Growing Up With Fewer Siblings Linked to Greater Wealth in
Adulthood (August 2003)
For Immediate Release
August 21, 2003
Contact: Lisa A.
The Ohio State
Recent findings could add new fuel to age-old sibling rivalries.
Children from larger families accumulate less wealth in adulthood
than do those from smaller families, according to a study of adults
in their late 30s and early 40s published in the current issue of
the journal Demography.
On average, individuals from "only child" families were the
wealthiest in adulthood, and wealth declined steadily with each
additional child in the family, reports Lisa Keister, an Ohio State
"Family size matters: Siblings dilute the finite amount of money
and time parents can devote to each child, " explained Keister.

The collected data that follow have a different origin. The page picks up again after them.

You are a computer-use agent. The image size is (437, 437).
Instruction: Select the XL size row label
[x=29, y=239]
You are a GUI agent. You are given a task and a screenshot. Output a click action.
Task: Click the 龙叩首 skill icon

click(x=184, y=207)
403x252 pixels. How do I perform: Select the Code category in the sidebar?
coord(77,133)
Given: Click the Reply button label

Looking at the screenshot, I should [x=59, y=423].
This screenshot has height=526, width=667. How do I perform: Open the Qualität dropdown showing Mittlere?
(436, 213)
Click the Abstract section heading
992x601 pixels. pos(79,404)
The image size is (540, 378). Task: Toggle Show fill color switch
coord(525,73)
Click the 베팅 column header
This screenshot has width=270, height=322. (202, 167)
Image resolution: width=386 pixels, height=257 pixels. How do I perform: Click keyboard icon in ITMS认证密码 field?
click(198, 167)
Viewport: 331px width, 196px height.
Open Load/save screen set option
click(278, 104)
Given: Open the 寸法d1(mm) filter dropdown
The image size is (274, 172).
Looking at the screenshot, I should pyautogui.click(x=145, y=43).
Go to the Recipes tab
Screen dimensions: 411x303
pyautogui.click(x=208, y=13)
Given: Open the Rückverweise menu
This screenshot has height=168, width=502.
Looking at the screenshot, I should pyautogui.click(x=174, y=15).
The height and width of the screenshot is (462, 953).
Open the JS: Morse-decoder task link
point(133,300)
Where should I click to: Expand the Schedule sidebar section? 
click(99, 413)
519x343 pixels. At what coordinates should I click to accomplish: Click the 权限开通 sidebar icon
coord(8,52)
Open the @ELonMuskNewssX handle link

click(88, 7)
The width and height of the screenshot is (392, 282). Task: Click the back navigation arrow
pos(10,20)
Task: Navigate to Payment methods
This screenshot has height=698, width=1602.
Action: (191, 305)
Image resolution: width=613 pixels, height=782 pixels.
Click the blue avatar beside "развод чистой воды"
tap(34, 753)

"Having fewer resources limits educational attainment, and reduces
financial transfers from parents to children such as help with
tuition, a down payment on a house or inheritances."
She found that individuals from larger families were less likely
to own either a home or stocks as adults and also less likely to
receive a trust fund or an inheritance.
"Inherited wealth, even a small amount of it, can open doors to
higher education and higher paying jobs, reduce the need to acquire
debt such as for school loans, and lead to investment and greater
accumulated wealth in adulthood."
Keister based her analysis on data from the National Longitudinal
Survey of Youth, which regularly interviewed a nationally
representative set of about 10,000 young people between 1979 and
2000. The respondents were born between 1957 and 1964 and were ages
35 to 43 in 2000.
She found that median net worth (assets minus debts) averaged
$62,000 for only children and declined steeply based on family size.
On average, net worth totaled $49,000 for individuals who grew up in
two-child families, $40,000 for those from three-child families, and
continued to shrink as the number of children grew: four ($24,000),
five ($17,000), six ($15,000), and seven or more ($6,000).
Growing up in a family of four or more children seemed to put a
person at a greater economic disadvantage, she noted.
Respondents with college or professional degrees accumulated more
wealth overall, she found, "but even those with advanced degrees
accumulate considerably less total wealth, if they are from larger,
rather than smaller, families."
Median net worth for college graduates from only child households
totaled $140,000. By comparison, net worth averaged $133,000 for
those from two child households and dropped steadily from there:
three children ($119,000), four children ($111,000), five children
($80,000), six children ($47,000) and seven or more ($38,000).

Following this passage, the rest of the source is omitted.